Ma parole! elle doit chérir le drapeau de Daech d’autant la revêtir de gloire, elle doit savourer des croissants chaque matin et se bâfrer de semoule. La nuit elle doit gémir des vive Lampedusa, les îles grecques, les Canaries! que sais-je, car plus la déferlante est proche et plus cela la conforte en sauveuse évangélique.

Oui, amis de tous les ailleurs ! On est devenus malgré nous son coffre-fort, son bien, son antidote, on la guérit. Soyez pauvres, noirs, Arabes ou malheureux et vous ferez sa fortune.

Sa prouesse encore, faire voter «Front national» une escouade de reubeus aigris, de blacks désorientés et autant d’ouvriers et de chômeurs assommés par la mal vie. Elle dévore, l’ogresse, ceux qui la portent aux nues. Incroyable paradoxe du monde moderne. Plus elle est entachée de triche et plus elle est sublimée, déesse inamovible. Mettez-la face à ses fautes et mille autres actes coupables et ce sera le Graal élyséen.

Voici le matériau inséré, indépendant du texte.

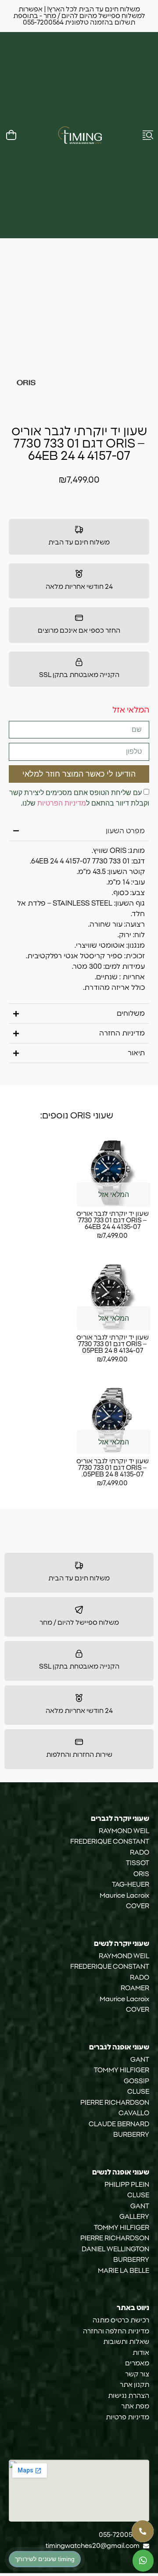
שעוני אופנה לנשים (120, 2172)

Oui, elle est cela, le dé qu’on jette et finit en double six. Elle est trois chevaux dans le bon ordre, les six numéros d’une grille mortifère, le pari des paris, le défouloir égoïste. Elle est la jungle et jongle avec la loi. Elle a retourné ceux qui sont censés la craindre, les démunis, les exsangues de tout. Jadis honteux, ils arborent désormais fièrement la lame qui va leur trancher la gorge…

Nous les repus, les blindés, les bienheureux, nous passons inexorablement à la caisse pour une ardoise désormais impossible à régler.